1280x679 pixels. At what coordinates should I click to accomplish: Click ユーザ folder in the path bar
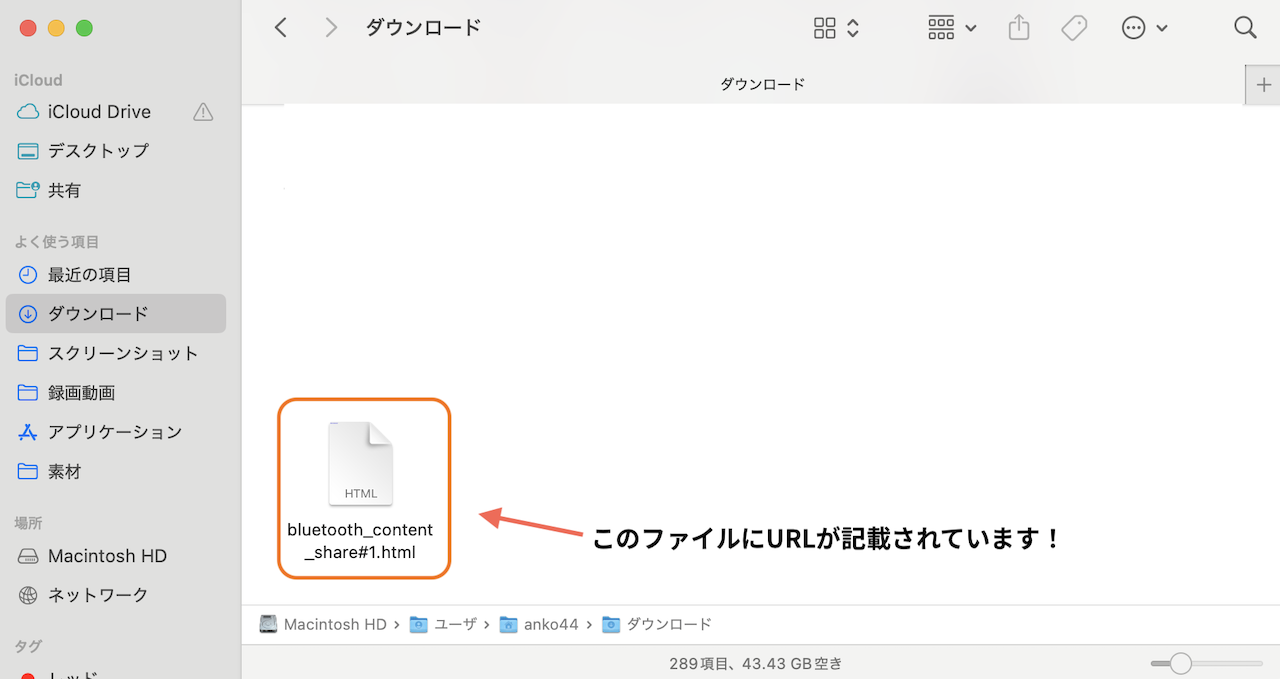click(454, 624)
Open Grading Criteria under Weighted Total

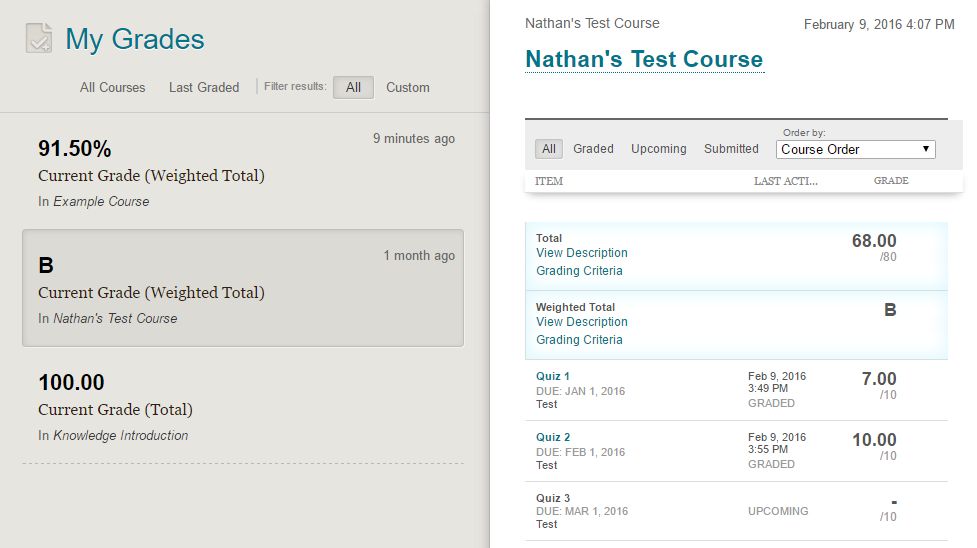(579, 340)
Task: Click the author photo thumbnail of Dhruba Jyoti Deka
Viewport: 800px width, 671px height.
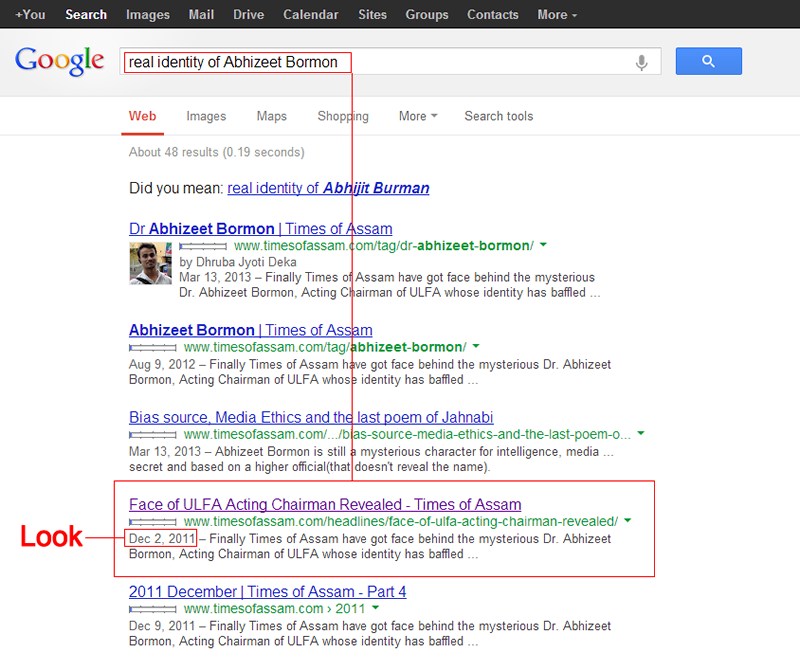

Work task
Word for word, retype the lines from the one that contains "Open Grading Criteria under Weighted Total" through the final line of the data, both ends included, excluding pictures.

Task solution
Open Grading Criteria under Weighted Total

(579, 340)
Task: Click the author photo thumbnail of Dhruba Jyoti Deka
Viewport: 800px width, 671px height.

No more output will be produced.